### Your instructions:
In the listing below, change every "computer-use agent" to "GUI agent" and leave all other text as it is.

(Entries on where items appear)
□ □ □ □
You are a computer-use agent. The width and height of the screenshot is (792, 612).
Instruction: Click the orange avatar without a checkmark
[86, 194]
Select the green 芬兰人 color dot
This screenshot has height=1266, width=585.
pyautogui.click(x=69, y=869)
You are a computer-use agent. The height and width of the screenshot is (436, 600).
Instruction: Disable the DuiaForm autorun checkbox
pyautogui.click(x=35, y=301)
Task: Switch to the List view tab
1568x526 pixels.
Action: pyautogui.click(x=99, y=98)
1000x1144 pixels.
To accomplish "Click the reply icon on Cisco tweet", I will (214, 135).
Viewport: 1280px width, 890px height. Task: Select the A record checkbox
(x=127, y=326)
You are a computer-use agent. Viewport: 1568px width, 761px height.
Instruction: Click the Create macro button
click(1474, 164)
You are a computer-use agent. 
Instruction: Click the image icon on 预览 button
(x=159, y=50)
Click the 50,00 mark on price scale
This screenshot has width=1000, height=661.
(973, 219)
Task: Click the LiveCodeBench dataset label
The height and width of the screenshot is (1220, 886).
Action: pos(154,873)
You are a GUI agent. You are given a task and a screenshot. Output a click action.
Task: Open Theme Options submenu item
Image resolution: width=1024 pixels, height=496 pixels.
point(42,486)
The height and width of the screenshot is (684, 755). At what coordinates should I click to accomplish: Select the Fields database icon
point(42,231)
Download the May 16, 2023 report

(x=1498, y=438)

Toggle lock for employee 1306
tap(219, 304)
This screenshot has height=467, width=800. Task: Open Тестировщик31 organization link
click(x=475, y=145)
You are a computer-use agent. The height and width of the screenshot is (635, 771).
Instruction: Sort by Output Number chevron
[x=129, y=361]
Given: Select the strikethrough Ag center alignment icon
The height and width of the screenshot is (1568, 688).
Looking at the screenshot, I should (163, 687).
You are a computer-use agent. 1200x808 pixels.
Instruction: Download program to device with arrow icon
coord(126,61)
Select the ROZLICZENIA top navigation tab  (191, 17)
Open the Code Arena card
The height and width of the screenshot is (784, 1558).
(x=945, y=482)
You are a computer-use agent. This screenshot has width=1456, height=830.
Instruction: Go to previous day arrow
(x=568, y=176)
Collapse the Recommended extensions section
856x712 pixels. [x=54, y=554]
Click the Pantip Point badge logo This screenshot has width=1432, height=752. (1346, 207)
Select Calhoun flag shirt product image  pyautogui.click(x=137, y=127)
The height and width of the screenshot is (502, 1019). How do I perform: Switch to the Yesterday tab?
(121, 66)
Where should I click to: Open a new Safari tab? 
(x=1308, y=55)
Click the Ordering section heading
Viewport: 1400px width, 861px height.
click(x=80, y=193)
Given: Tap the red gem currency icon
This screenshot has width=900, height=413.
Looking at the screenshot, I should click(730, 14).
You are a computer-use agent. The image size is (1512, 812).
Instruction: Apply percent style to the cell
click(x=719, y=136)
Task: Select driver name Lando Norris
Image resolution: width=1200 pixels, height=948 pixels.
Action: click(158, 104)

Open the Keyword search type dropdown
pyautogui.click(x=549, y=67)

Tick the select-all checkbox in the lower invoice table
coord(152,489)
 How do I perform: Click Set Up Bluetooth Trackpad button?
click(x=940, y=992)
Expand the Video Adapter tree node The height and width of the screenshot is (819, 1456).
□ □ □ □
### Response below:
You are a GUI agent. The width and height of the screenshot is (792, 612).
Instruction: Click the orange avatar without a checkmark
[86, 194]
Select the green 芬兰人 color dot
This screenshot has height=1266, width=585.
pyautogui.click(x=69, y=869)
You are a GUI agent. The height and width of the screenshot is (436, 600).
Instruction: Disable the DuiaForm autorun checkbox
pyautogui.click(x=35, y=301)
Task: Switch to the List view tab
1568x526 pixels.
Action: pyautogui.click(x=99, y=98)
1000x1144 pixels.
To accomplish "Click the reply icon on Cisco tweet", I will (214, 135).
Viewport: 1280px width, 890px height. Task: Select the A record checkbox
(x=127, y=326)
You are a GUI agent. Viewport: 1568px width, 761px height.
Instruction: Click the Create macro button
click(1474, 164)
You are a GUI agent. 
Instruction: Click the image icon on 预览 button
(x=159, y=50)
Click the 50,00 mark on price scale
This screenshot has width=1000, height=661.
(973, 219)
Task: Click the LiveCodeBench dataset label
The height and width of the screenshot is (1220, 886).
Action: pos(154,873)
You are a GUI agent. You are given a task and a screenshot. Output a click action.
Task: Open Theme Options submenu item
Image resolution: width=1024 pixels, height=496 pixels.
point(42,486)
The height and width of the screenshot is (684, 755). At what coordinates should I click to accomplish: Select the Fields database icon
point(42,231)
Download the May 16, 2023 report

(x=1498, y=438)

Toggle lock for employee 1306
tap(219, 304)
This screenshot has height=467, width=800. Task: Open Тестировщик31 organization link
click(x=475, y=145)
You are a GUI agent. The height and width of the screenshot is (635, 771).
Instruction: Sort by Output Number chevron
[x=129, y=361]
Given: Select the strikethrough Ag center alignment icon
The height and width of the screenshot is (1568, 688).
Looking at the screenshot, I should (163, 687).
You are a GUI agent. 1200x808 pixels.
Instruction: Download program to device with arrow icon
coord(126,61)
Select the ROZLICZENIA top navigation tab  (191, 17)
Open the Code Arena card
The height and width of the screenshot is (784, 1558).
(x=945, y=482)
You are a GUI agent. This screenshot has width=1456, height=830.
Instruction: Go to previous day arrow
(x=568, y=176)
Collapse the Recommended extensions section
856x712 pixels. [x=54, y=554]
Click the Pantip Point badge logo This screenshot has width=1432, height=752. (1346, 207)
Select Calhoun flag shirt product image  pyautogui.click(x=137, y=127)
The height and width of the screenshot is (502, 1019). How do I perform: Switch to the Yesterday tab?
(121, 66)
Where should I click to: Open a new Safari tab? 
(x=1308, y=55)
Click the Ordering section heading
Viewport: 1400px width, 861px height.
click(x=80, y=193)
Given: Tap the red gem currency icon
This screenshot has width=900, height=413.
Looking at the screenshot, I should click(730, 14).
You are a GUI agent. The image size is (1512, 812).
Instruction: Apply percent style to the cell
click(x=719, y=136)
Task: Select driver name Lando Norris
Image resolution: width=1200 pixels, height=948 pixels.
Action: click(158, 104)

Open the Keyword search type dropdown
pyautogui.click(x=549, y=67)

Tick the select-all checkbox in the lower invoice table
coord(152,489)
 How do I perform: Click Set Up Bluetooth Trackpad button?
click(x=940, y=992)
Expand the Video Adapter tree node The height and width of the screenshot is (819, 1456).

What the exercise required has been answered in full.